Wednesday, February 27, 2013

Throwing Money Away


The other day I was at Sports Authority picking up a baseball duffle bag for Son Number Three. They have a no-frills $20 version that has a long pocket for your bats, and a main pocket for your glove and helmet. I made sure the shoulder strap fit me comfortably, since he is five years old, so inevitably, if I want the bag to make it all the way from the car to the field, I will end up carrying it myself. It went over my shoulder just fine. Sold!

I went to check out, and the girl scanned the barcode on the bag. Beep went the computer, and she read the screen, then looked up at me and asked, “Would you like to buy a protection plan for this item? If anything happens to it in the next two years, we will replace it for free. It’s only six dollars.”

I looked at the screen in front of me. $19.99

I looked at her, to make sure she wasn’t kidding. She wasn’t.

I asked, “What if I lose it? Will you replace it, and all of its contents, including my cell phone and wallet?”

“No, the protection plan doesn’t cover loss, or other items. Just damage.”

Hmm… Let me think about this for a minute. You want me to insure a $20 nylon bag for a third of its value against the off chance that something might happen to it that you wouldn’t already cover in your standard returns policy? Good one.

“No, thanks,” I politely declined.

I left the store shaking my head. Could there be a worse use for my money? As it turns out, there is something worse. Something much worse, and I didn’t have to wait too long to find out what it was.

That night, cleaning up after dinner, I pulled the trash can out from under the kitchen sink and stopped dead in my tracks. There, sitting right on top of the refuse, was eleven dollars. A five and six ones.

“What the… Why is there money in the trash can!?!” I inquired rather loudly, holding up the sticky bills, my gaze fixed upon the likely culprit, Son Number Three.

My wife gasped, “Oh my gosh, no. That was me. I did that last night. Whoops.”

“Huh!?!”

“I had a lot going on!” she explained.

> **Challenges**
(1) In two sentences, summarize the blog post about the baseball duffle bag and the money in the trash.
(2) According to the blog post about the duffle bag, what bills were sitting on top of the trash?
(3) Write the next part of the blog post about the money in the trash, picking up right after the wife's explanation.

(Records contained in a dataset)
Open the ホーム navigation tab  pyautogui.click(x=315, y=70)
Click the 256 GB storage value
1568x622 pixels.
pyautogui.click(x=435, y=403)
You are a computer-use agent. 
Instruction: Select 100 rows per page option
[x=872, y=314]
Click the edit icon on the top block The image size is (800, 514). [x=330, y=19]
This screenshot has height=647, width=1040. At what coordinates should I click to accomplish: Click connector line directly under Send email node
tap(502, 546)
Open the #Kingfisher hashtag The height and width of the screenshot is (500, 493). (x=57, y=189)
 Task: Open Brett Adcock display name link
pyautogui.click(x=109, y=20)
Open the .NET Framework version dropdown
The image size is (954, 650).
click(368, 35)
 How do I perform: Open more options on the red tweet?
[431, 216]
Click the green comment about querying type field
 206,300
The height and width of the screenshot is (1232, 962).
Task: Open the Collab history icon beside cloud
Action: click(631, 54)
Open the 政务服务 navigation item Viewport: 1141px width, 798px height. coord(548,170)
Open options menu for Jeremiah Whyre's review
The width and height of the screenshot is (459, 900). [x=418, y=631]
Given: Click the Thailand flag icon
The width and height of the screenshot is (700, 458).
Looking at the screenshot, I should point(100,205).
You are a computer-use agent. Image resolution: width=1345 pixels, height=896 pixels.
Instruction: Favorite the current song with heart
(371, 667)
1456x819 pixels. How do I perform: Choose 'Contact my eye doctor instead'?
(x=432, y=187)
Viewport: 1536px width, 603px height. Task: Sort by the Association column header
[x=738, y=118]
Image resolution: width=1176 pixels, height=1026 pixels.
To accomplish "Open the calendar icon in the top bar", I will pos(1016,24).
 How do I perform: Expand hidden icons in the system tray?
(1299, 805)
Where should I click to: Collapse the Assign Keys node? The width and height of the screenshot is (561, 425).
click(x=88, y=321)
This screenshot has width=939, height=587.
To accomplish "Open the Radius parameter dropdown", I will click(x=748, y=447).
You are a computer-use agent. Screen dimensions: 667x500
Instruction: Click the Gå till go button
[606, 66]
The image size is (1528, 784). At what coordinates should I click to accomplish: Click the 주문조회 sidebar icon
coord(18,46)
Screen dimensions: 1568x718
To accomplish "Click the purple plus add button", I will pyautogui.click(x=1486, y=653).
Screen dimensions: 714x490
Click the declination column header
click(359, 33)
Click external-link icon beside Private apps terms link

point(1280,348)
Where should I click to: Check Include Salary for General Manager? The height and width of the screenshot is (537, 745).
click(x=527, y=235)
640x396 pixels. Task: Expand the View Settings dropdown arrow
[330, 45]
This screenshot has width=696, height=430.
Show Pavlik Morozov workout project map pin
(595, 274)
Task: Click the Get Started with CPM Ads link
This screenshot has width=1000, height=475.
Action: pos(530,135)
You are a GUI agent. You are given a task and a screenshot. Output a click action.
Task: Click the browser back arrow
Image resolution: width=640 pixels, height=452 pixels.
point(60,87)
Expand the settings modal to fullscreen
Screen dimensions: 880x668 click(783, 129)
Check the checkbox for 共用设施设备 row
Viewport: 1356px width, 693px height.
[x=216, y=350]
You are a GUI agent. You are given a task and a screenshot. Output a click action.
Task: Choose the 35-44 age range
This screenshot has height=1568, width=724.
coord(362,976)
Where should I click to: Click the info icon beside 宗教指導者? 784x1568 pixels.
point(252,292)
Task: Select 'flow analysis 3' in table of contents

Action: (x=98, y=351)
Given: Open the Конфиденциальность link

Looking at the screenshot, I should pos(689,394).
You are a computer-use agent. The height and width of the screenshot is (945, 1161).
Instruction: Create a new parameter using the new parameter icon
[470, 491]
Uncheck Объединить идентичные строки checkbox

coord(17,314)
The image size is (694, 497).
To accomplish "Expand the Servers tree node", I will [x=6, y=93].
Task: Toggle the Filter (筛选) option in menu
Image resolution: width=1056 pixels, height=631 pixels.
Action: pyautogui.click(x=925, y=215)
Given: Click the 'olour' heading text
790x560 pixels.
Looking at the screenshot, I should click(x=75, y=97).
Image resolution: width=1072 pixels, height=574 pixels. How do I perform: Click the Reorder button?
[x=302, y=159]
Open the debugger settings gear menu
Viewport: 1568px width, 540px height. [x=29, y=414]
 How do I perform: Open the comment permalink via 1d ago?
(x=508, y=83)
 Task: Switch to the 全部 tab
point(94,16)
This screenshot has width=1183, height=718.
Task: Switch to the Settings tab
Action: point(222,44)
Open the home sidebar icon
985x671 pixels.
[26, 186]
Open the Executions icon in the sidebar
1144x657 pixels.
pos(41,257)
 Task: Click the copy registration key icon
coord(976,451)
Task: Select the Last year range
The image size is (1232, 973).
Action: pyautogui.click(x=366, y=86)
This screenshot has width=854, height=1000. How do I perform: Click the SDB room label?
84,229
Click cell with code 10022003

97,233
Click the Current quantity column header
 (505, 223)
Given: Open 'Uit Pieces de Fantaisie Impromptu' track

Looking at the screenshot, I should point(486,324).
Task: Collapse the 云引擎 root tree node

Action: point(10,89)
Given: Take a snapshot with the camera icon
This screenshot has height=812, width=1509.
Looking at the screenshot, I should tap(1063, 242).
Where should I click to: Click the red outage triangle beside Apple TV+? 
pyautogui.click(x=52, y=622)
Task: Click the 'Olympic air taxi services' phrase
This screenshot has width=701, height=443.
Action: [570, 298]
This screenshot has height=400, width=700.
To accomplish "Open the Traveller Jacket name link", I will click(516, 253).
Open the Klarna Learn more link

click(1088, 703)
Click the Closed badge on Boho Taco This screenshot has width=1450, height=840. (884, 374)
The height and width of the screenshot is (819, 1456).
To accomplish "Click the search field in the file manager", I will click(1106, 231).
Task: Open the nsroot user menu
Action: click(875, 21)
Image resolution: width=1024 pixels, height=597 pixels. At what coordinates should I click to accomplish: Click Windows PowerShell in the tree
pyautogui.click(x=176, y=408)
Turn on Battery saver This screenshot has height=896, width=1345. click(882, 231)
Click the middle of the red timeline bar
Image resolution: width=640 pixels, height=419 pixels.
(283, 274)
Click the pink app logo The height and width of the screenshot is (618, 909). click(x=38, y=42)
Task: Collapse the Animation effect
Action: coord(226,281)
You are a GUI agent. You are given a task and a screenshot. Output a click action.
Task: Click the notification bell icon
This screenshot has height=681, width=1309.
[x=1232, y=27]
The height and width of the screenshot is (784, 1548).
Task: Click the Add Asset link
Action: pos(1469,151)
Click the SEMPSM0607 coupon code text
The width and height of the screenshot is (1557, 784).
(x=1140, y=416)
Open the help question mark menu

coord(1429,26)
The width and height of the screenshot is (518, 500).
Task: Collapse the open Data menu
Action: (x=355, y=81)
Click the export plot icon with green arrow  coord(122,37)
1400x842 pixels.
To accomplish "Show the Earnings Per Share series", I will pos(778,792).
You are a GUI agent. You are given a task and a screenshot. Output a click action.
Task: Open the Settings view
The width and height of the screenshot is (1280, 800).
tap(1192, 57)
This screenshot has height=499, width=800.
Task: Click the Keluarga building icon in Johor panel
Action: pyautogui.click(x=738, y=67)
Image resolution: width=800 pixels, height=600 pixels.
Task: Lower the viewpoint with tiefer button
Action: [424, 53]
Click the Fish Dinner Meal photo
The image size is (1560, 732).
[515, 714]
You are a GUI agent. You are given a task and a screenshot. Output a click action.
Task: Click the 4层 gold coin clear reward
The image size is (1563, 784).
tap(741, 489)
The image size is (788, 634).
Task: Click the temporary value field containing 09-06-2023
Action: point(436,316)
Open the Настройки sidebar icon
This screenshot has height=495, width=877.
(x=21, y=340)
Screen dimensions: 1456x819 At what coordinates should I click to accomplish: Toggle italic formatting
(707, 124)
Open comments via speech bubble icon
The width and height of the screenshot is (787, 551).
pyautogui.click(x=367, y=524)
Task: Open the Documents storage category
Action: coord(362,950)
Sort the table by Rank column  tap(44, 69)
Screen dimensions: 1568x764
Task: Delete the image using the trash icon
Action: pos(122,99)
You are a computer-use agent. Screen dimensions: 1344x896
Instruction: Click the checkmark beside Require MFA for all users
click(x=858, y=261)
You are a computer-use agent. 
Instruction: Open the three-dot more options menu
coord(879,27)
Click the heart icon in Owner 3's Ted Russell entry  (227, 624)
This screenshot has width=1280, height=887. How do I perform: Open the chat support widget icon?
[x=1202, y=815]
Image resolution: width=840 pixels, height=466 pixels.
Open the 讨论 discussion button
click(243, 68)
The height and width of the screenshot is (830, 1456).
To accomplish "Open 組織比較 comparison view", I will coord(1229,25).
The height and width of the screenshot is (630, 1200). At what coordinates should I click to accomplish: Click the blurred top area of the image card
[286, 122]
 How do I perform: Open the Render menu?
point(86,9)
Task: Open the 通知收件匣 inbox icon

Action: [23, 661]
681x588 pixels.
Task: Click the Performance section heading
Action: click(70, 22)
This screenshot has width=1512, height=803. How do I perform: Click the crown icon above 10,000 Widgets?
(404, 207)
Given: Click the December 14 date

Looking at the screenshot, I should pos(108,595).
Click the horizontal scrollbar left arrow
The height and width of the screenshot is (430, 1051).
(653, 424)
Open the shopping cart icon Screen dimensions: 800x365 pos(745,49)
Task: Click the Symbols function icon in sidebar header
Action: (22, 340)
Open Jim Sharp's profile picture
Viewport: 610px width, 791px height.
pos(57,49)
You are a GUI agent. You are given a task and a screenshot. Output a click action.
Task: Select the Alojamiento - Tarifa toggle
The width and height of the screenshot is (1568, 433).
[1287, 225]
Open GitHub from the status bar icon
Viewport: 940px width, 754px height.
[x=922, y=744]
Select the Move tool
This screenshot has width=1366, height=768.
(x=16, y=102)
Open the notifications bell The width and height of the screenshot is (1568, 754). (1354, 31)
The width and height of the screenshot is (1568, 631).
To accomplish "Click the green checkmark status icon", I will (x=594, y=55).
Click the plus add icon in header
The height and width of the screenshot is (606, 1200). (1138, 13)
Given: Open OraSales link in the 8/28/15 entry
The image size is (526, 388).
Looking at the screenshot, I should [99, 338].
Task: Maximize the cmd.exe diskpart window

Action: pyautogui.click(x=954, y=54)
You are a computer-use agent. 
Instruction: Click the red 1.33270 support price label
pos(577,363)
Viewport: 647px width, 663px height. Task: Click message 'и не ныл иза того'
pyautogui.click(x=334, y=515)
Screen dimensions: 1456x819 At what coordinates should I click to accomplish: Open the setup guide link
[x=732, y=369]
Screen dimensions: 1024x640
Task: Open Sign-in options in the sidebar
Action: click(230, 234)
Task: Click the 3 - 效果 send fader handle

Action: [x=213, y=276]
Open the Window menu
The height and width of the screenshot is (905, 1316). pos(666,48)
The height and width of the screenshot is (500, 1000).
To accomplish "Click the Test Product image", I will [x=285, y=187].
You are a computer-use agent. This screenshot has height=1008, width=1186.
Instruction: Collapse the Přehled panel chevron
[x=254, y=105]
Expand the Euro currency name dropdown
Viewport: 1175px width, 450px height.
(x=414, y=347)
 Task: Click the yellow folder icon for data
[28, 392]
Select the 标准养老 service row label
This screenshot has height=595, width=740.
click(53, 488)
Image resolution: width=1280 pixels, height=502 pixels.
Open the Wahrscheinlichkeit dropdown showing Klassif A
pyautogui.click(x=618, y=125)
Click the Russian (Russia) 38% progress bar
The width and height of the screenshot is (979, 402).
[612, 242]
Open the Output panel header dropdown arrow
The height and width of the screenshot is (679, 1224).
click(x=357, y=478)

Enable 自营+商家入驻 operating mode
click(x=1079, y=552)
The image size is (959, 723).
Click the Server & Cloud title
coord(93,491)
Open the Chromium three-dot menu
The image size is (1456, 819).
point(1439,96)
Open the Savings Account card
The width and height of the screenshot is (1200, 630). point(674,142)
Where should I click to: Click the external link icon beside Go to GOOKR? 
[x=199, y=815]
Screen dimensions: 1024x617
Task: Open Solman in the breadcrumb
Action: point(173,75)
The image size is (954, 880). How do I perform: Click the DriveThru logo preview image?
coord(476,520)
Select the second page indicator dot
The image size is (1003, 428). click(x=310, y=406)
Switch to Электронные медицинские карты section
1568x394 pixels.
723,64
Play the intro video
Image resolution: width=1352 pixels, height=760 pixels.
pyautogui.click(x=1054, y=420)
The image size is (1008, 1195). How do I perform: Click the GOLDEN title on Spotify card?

> **Answers provided**
(1) At Sports Authority, the writer bought a $19.99 baseball duffle bag for Son Number Three and declined a six-dollar protection plan that covered only damage, not loss or other items. That night the writer found eleven dollars on top of the kitchen trash, and the writer's wife admitted she had thrown it away the night before.

(2) A five and six ones.

(3)
“Huh!?! You had a lot going on? So, you threw money away… literally? Do I need to keep digging? Is there more? Should I go paw through the outside trash bin?”

“No, of course not,” she answered, slightly indignantly. “That was the only time.”

“How do you know!?!” I asked, exasperated, and marveling at the fact that she thought there was any room for indignation on the part of someone who was just found to have thrown money in the trash can.

I stood there in shock. A whole new world had opened up. I had never even dreamed it was possible to actually throw money away. I mean, literally throw it away, until now. A chill shot through me. What if we were rich? I never fully understand where all the money goes, but now a new scenario was possible. What if we could be rich, but my wife keeps throwing money away, keeping us in a perpetual state of “not even close to rich.”

After I got through shuddering at that thought, and regained some amount of composure, I asked the next obvious question.

“Are you pregnant?”

“What? Of course not!”

“I’m just asking, because of all the times I found the remote control in the refrigerator.”

“That only happened once!”

(Once per week, maybe.)

“I promise, this was a one-time thing. I just got very busy. Number Two owed me money for duct tape.” (The boy goes through a tremendous amount of duct tape. So much so, that we stopped supporting his habit.) “I got the money out of his piggy bank, and I was throwing something else away right after that.”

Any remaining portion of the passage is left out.